_Task to carry out_:
A faithful transcription of all the data is required.

[Saved data entries]
:::

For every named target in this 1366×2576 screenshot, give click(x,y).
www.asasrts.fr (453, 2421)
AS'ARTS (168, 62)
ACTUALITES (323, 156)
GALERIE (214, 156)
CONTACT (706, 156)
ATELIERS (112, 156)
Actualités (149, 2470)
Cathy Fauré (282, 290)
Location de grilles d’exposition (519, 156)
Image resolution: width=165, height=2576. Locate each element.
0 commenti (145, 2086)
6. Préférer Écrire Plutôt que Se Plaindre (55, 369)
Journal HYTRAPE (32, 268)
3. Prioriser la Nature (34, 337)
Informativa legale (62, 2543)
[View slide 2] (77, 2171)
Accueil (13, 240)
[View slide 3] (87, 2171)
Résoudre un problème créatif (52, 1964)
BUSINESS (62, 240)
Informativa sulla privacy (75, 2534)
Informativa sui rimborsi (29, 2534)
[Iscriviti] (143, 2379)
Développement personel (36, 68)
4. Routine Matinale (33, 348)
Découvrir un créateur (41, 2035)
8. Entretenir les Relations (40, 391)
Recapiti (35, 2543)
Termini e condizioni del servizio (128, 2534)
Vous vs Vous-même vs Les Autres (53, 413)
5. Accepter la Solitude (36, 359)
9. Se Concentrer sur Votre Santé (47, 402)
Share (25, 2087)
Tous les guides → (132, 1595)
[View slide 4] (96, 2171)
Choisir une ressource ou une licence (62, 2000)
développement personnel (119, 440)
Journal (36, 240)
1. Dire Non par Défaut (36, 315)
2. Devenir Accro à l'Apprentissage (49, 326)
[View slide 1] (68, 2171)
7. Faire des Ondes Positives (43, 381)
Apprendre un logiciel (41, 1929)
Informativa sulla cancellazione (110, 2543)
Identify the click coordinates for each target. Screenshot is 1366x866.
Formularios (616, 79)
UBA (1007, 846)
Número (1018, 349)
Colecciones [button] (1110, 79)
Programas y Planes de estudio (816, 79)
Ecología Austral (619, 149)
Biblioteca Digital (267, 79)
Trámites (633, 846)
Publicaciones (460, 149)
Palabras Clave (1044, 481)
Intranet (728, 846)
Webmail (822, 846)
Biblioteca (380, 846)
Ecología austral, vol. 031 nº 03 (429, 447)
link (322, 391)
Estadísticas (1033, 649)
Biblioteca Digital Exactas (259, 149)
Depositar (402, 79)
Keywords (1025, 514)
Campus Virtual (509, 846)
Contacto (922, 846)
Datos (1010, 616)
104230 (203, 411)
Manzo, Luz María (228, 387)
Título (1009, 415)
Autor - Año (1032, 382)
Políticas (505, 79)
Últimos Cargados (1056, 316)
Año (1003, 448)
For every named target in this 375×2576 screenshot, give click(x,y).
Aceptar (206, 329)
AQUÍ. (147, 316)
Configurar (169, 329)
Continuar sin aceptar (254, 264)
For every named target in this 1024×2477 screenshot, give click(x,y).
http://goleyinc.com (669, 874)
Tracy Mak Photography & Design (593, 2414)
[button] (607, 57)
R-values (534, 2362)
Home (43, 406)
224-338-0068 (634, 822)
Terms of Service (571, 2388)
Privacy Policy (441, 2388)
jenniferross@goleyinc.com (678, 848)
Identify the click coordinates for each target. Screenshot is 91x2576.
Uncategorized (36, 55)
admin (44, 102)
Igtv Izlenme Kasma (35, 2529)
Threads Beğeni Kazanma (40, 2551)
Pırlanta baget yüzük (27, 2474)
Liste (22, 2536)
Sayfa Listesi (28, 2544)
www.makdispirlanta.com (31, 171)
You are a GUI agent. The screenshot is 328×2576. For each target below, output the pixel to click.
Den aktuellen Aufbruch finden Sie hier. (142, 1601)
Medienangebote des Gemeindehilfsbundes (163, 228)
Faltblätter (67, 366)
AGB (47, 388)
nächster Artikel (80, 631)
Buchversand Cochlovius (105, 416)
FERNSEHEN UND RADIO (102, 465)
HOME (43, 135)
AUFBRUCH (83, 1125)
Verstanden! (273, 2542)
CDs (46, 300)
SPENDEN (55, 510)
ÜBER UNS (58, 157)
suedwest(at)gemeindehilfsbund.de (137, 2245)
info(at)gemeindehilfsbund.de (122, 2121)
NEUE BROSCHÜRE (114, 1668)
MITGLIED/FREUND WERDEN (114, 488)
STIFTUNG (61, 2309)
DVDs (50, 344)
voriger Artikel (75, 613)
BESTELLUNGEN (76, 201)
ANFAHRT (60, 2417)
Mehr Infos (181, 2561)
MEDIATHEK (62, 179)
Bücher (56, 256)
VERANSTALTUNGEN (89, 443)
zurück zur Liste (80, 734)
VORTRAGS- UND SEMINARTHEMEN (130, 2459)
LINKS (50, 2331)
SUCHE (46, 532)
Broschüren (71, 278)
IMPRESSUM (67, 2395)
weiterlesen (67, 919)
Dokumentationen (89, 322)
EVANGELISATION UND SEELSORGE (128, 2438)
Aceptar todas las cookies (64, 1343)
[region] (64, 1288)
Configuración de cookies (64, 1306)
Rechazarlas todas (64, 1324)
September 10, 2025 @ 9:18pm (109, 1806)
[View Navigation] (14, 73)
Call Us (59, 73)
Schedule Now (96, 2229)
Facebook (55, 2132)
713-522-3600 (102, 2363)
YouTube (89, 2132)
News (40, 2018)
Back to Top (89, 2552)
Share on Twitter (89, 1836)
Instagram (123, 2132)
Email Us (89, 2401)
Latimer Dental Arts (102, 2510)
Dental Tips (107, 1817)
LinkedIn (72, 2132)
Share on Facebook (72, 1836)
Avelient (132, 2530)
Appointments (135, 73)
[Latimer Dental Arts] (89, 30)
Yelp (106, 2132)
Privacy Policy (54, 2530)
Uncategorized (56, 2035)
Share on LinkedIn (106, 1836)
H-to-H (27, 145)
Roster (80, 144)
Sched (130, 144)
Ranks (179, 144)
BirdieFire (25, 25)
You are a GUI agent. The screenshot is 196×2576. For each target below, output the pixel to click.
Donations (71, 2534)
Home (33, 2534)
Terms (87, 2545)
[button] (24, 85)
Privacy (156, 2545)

:::

_Expected answer_:
For every named target in this 1366×2576 screenshot, give click(x,y).
www.asasrts.fr (453, 2421)
AS'ARTS (168, 62)
ACTUALITES (323, 156)
GALERIE (214, 156)
CONTACT (706, 156)
ATELIERS (112, 156)
Actualités (149, 2470)
Cathy Fauré (282, 290)
Location de grilles d’exposition (519, 156)
Image resolution: width=165, height=2576. Locate each element.
0 commenti (145, 2086)
6. Préférer Écrire Plutôt que Se Plaindre (55, 369)
Journal HYTRAPE (32, 268)
3. Prioriser la Nature (34, 337)
Informativa legale (62, 2543)
[View slide 2] (77, 2171)
Accueil (13, 240)
[View slide 3] (87, 2171)
Résoudre un problème créatif (52, 1964)
BUSINESS (62, 240)
Informativa sulla privacy (75, 2534)
Informativa sui rimborsi (29, 2534)
[Iscriviti] (143, 2379)
Développement personel (36, 68)
4. Routine Matinale (33, 348)
Découvrir un créateur (41, 2035)
8. Entretenir les Relations (40, 391)
Recapiti (35, 2543)
Termini e condizioni del servizio (128, 2534)
Vous vs Vous-même vs Les Autres (53, 413)
5. Accepter la Solitude (36, 359)
9. Se Concentrer sur Votre Santé (47, 402)
Share (25, 2087)
Tous les guides → (132, 1595)
[View slide 4] (96, 2171)
Choisir une ressource ou une licence (62, 2000)
développement personnel (119, 440)
Journal (36, 240)
1. Dire Non par Défaut (36, 315)
2. Devenir Accro à l'Apprentissage (49, 326)
[View slide 1] (68, 2171)
7. Faire des Ondes Positives (43, 381)
Apprendre un logiciel (41, 1929)
Informativa sulla cancellazione (110, 2543)
Identify the click coordinates for each target. Screenshot is 1366x866.
Formularios (616, 79)
UBA (1007, 846)
Número (1018, 349)
Colecciones [button] (1110, 79)
Programas y Planes de estudio (816, 79)
Ecología Austral (619, 149)
Biblioteca Digital (267, 79)
Trámites (633, 846)
Publicaciones (460, 149)
Palabras Clave (1044, 481)
Intranet (728, 846)
Webmail (822, 846)
Biblioteca (380, 846)
Ecología austral, vol. 031 nº 03 (429, 447)
link (322, 391)
Estadísticas (1033, 649)
Biblioteca Digital Exactas (259, 149)
Depositar (402, 79)
Keywords (1025, 514)
Campus Virtual (509, 846)
Contacto (922, 846)
Datos (1010, 616)
104230 (203, 411)
Manzo, Luz María (228, 387)
Título (1009, 415)
Autor - Año (1032, 382)
Políticas (505, 79)
Últimos Cargados (1056, 316)
Año (1003, 448)
For every named target in this 375×2576 screenshot, give click(x,y).
Aceptar (206, 329)
AQUÍ. (147, 316)
Configurar (169, 329)
Continuar sin aceptar (254, 264)
For every named target in this 1024×2477 screenshot, give click(x,y).
http://goleyinc.com (669, 874)
Tracy Mak Photography & Design (593, 2414)
[button] (607, 57)
R-values (534, 2362)
Home (43, 406)
224-338-0068 (634, 822)
Terms of Service (571, 2388)
Privacy Policy (441, 2388)
jenniferross@goleyinc.com (678, 848)
Identify the click coordinates for each target. Screenshot is 91x2576.
Uncategorized (36, 55)
admin (44, 102)
Igtv Izlenme Kasma (35, 2529)
Threads Beğeni Kazanma (40, 2551)
Pırlanta baget yüzük (27, 2474)
Liste (22, 2536)
Sayfa Listesi (28, 2544)
www.makdispirlanta.com (31, 171)
You are a GUI agent. The screenshot is 328×2576. For each target below, output the pixel to click.
Den aktuellen Aufbruch finden Sie hier. (142, 1601)
Medienangebote des Gemeindehilfsbundes (163, 228)
Faltblätter (67, 366)
AGB (47, 388)
nächster Artikel (80, 631)
Buchversand Cochlovius (105, 416)
FERNSEHEN UND RADIO (102, 465)
HOME (43, 135)
AUFBRUCH (83, 1125)
Verstanden! (273, 2542)
CDs (46, 300)
SPENDEN (55, 510)
ÜBER UNS (58, 157)
suedwest(at)gemeindehilfsbund.de (137, 2245)
info(at)gemeindehilfsbund.de (122, 2121)
NEUE BROSCHÜRE (114, 1668)
MITGLIED/FREUND WERDEN (114, 488)
STIFTUNG (61, 2309)
DVDs (50, 344)
voriger Artikel (75, 613)
BESTELLUNGEN (76, 201)
ANFAHRT (60, 2417)
Mehr Infos (181, 2561)
MEDIATHEK (62, 179)
Bücher (56, 256)
VERANSTALTUNGEN (89, 443)
zurück zur Liste (80, 734)
VORTRAGS- UND SEMINARTHEMEN (130, 2459)
LINKS (50, 2331)
SUCHE (46, 532)
Broschüren (71, 278)
IMPRESSUM (67, 2395)
weiterlesen (67, 919)
Dokumentationen (89, 322)
EVANGELISATION UND SEELSORGE (128, 2438)
Aceptar todas las cookies (64, 1343)
[region] (64, 1288)
Configuración de cookies (64, 1306)
Rechazarlas todas (64, 1324)
September 10, 2025 @ 9:18pm (109, 1806)
[View Navigation] (14, 73)
Call Us (59, 73)
Schedule Now (96, 2229)
Facebook (55, 2132)
713-522-3600 (102, 2363)
YouTube (89, 2132)
News (40, 2018)
Back to Top (89, 2552)
Share on Twitter (89, 1836)
Instagram (123, 2132)
Email Us (89, 2401)
Latimer Dental Arts (102, 2510)
Dental Tips (107, 1817)
LinkedIn (72, 2132)
Share on Facebook (72, 1836)
Avelient (132, 2530)
Appointments (135, 73)
[Latimer Dental Arts] (89, 30)
Yelp (106, 2132)
Privacy Policy (54, 2530)
Uncategorized (56, 2035)
Share on LinkedIn (106, 1836)
H-to-H (27, 145)
Roster (80, 144)
Sched (130, 144)
Ranks (179, 144)
BirdieFire (25, 25)
You are a GUI agent. The screenshot is 196×2576. For each target below, output the pixel to click.
Donations (71, 2534)
Home (33, 2534)
Terms (87, 2545)
[button] (24, 85)
Privacy (156, 2545)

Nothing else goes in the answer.